Lastly, there is question answering, which comes as close to Artificial Intelligence as you can get. For this task, not only does the model need to understand a question, but it is also required to have a full understanding of a text of interest and know exactly where to look to produce an answer. For a detailed explanation of a question answering solution (using Deep Learning, of course), check out this article .

Attention Mechanism
Figure 4: Beautiful visualization of an attention mechanism in a recurrent neural network trained to translate English to French.

Since Deep Learning offers vector representations for various kinds of data (e.g., text and images), you can build models to specialize in different domains. This is how researchers came up with ** visual question answering **. The task is "trivial": Just answer a question about an image. Sounds like a job for a 7-year-old, right? Nonetheless, deep models are the first to produce any reasonable results without human supervision. Results and a description of such a model are in this paper .

🍔 🍳 🍟 Starving for applications? Get your hands dirty and implement your NLP chatbot using LSTMs.

Natural Language Generation

You may have noticed that all of the above tasks share a common denominator. For sentiment analysis an article is always positive, negative or neutral. In document classification each example belongs to one class. This means that these problems belong to a family of problems called supervised learning. Where the model is presented with an example and a correct value associated with it. Things get tricky when you want your model to generate text.

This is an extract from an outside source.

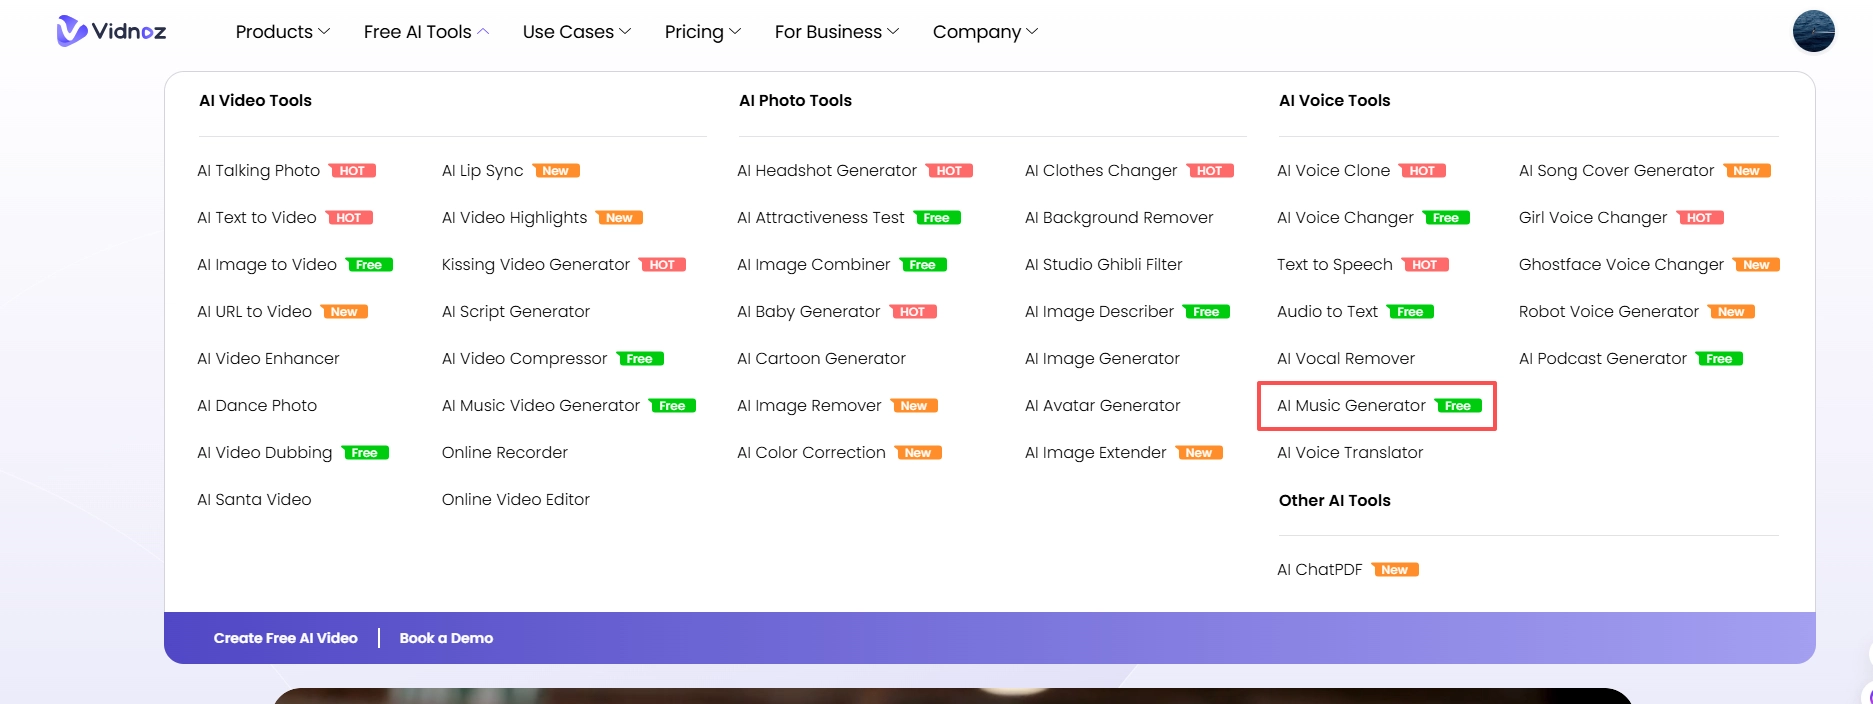Click the Book a Demo link
The width and height of the screenshot is (1873, 704).
point(446,638)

Andrej Karpathy provides a comprehensive review of how RNNs tackle this problem in his excellent blog post. He shows examples of deep learning used to generate new Shakespeare novels or how to produce source code that seems to be written by a human, but actually doesn't do anything. These are great examples that show how powerful such a model can be, but there are also real life business applications of these algorithms. Imagine you want to target clients with ads and you don't want them to be generic by copying and pasting the same message to everyone. There is definitely no time for writing thousands of different versions of it, so an ad generating tool may come in handy.

RNNs seem to perform reasonably well at producing text at a character level, which means that the network predicts consecutive letters (also spaces, punctuation and so on) without actually being aware of a concept of word. However, it turned out that those models really struggled with sound generation. That is because to produce a word you need only few letters, but when producing sound in high quality, with even 16kHz sampling, there are hundreds or maybe even thousands data points that form a spoken word. Again, researchers turned to CNNs and again with great success. Mathematicians at DeepMind developed a very sophisticated convolutional generative WaveNet model, which deals with a very large receptive field (length of the actual raw input) problem by using a so-called attrous convolutions, which increase the receptive field exponentially with each layer. This is currently the state-of-the-art model significantly outperforming all other available baselines, but is very expensive to use, i.e. it takes 90 seconds to generate 1 second of raw audio. This means that there is still a lot of room for improvement, but we're definitely on the right track.


So, now you know. Deep Learning appeared in NLP relatively recently due to computational issues, and we needed to learn much more about Deep Neural Networks to understand their capabilities. But once we did, it changed the game forever.